If I'm not mistaken, the wear and tear allowance is now 12.5% over 8 years since the last budget. Can anyone confirm this?


----------



## Tommy (4 Jul 2003)

*Re: changed allowances*

This is correct.


----------



## ronaldo (11 Oct 2006)

Can anyone tell me what can be included as a Wear and Tear allowance when calculating Income profit in relation to Fixtures and Fittings. I have included a sample list below so perhaps we could start a discussion on what can and can’t be included from the list below and possibly suggest some other things that can be included.
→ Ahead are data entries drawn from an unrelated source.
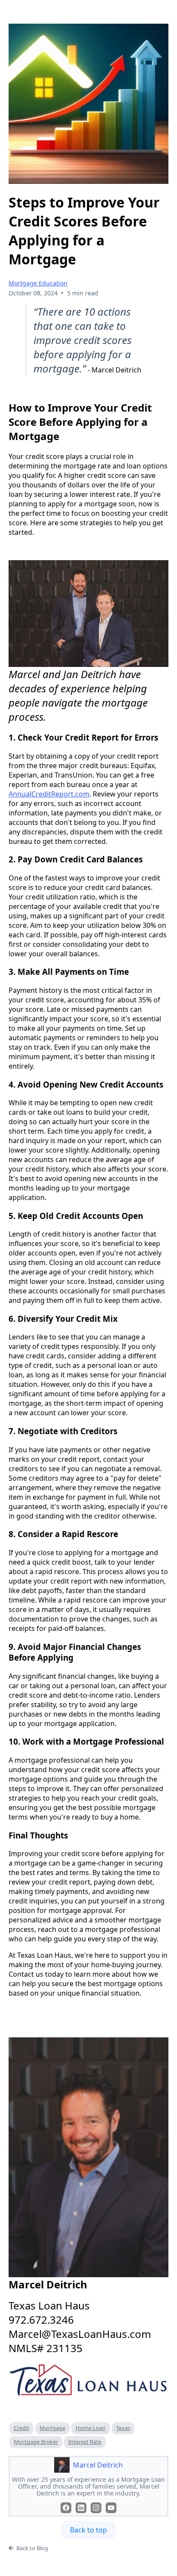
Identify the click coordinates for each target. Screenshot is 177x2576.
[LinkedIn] (81, 2507)
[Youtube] (111, 2507)
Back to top (88, 2530)
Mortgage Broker (36, 2442)
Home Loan (91, 2428)
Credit (21, 2428)
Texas (123, 2428)
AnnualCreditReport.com (49, 794)
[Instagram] (96, 2507)
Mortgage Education (38, 283)
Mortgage (52, 2428)
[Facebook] (66, 2507)
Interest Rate (84, 2442)
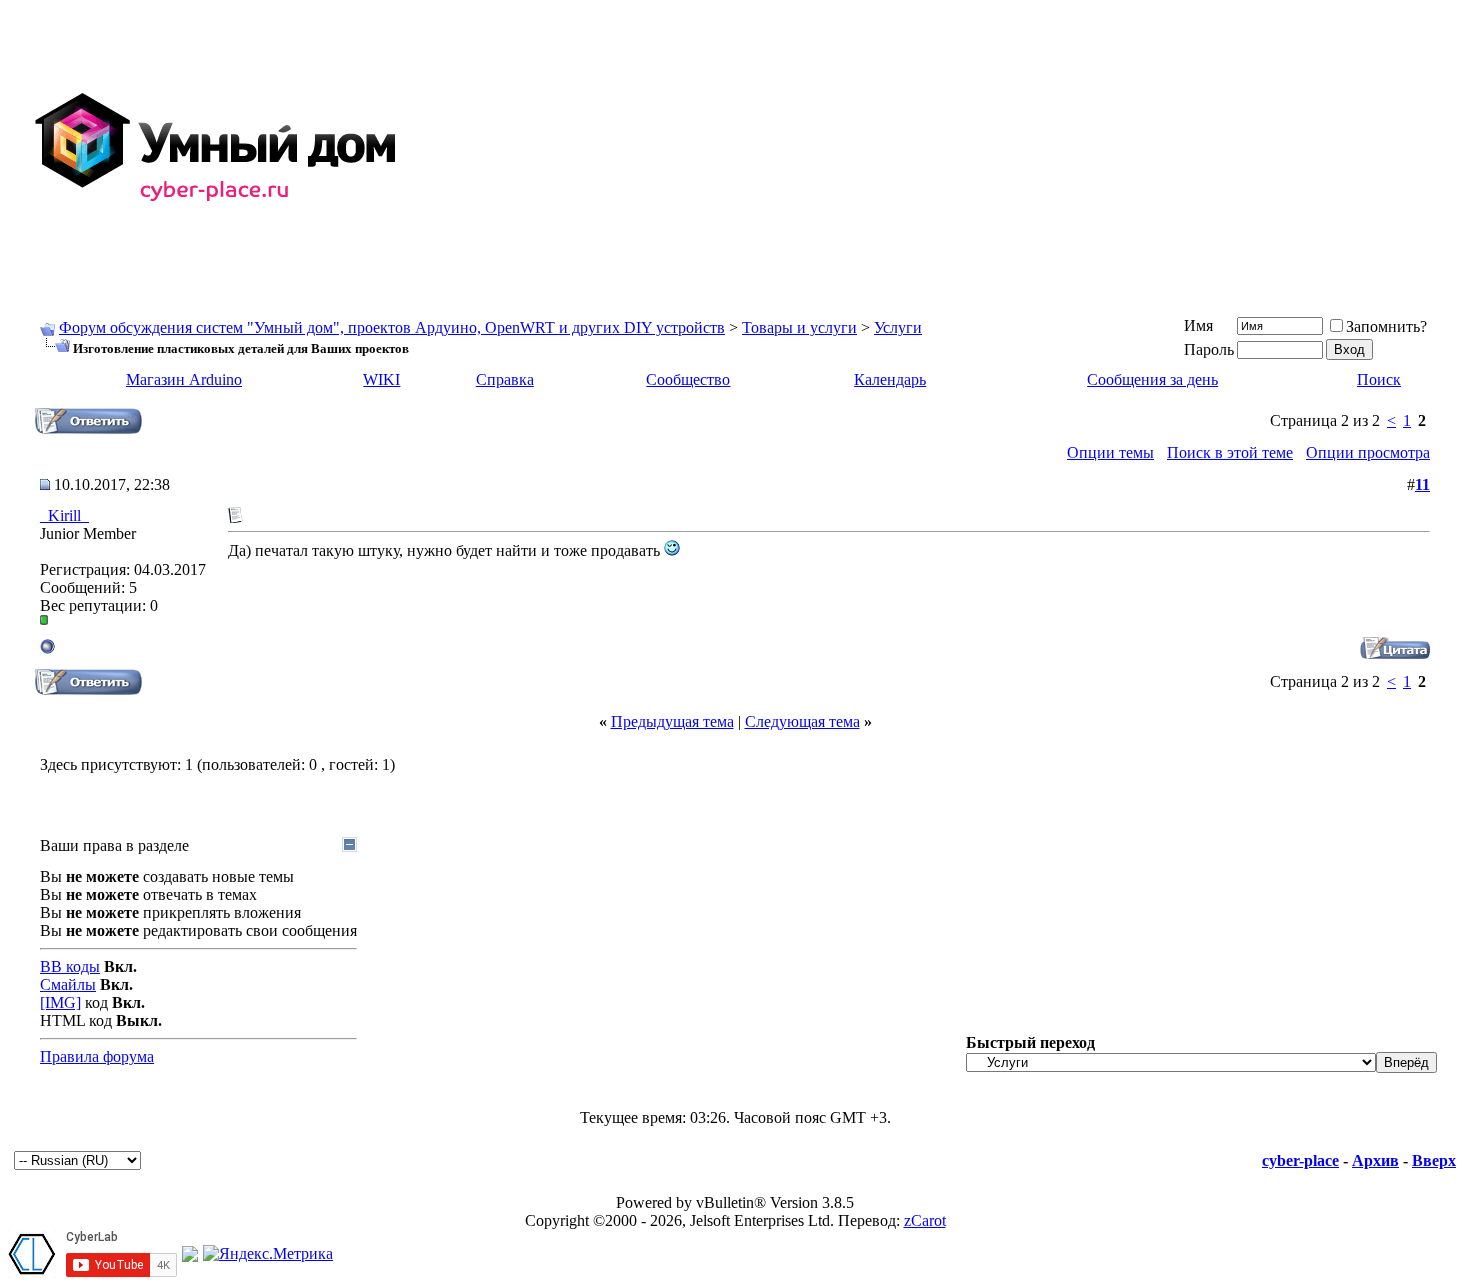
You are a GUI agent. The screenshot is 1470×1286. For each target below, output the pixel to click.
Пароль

Thanks in advance.

*Fixtures*
Bathrooms
Boilers (Oil)
Kitchens
Built-in Wardrobes/Presses
Burglar alarms
Central heating systems
Double glazing
Electrical Wiring
Fencing
Fireplaces
Floor Covering stuck down over its entire surface, e.g. tiles
Gates
Immersion heaters
Tiles/Paint
Storage heaters/radiators
Storage tanks for oil or water for heating etc. systems

*Fittings*
Blinds
Curtains
Fitted carpets and lino
Kitchen white goods, e.g. cookers, washing machines, fridges. etc.
Lighting


----------



## Male Doon (31 Dec 2008)

I see that this thread is quite old...is this allowance still available to claim at the rates indicated above?


----------



## Nutso (31 Dec 2008)

It's now 12.5% per year over 8 years


----------



## Mommah (6 Jan 2009)

There is a very good guide to rental income on the www.revenue.ie site.
It covers all the questions.


----------



## dillons (19 Feb 2009)

ronaldo said:


> Can anyone tell me what can be included as a Wear and Tear allowance when calculating Income profit in relation to Fixtures and Fittings. I have included a sample list below so perhaps we could start a discussion on what can and can’t be included from the list below and possibly suggest some other things that can be included. Thanks in advance.
> 
> *Fixtures*
> Bathrooms
> ...


 
I can't find any clear guidance from revenue website on what would be considered fixtures & fittings for wear and tear purposes and guideline amounts. Can anyone advise? Is the above list reasonable and should it also include all furniture?

Thanks!


----------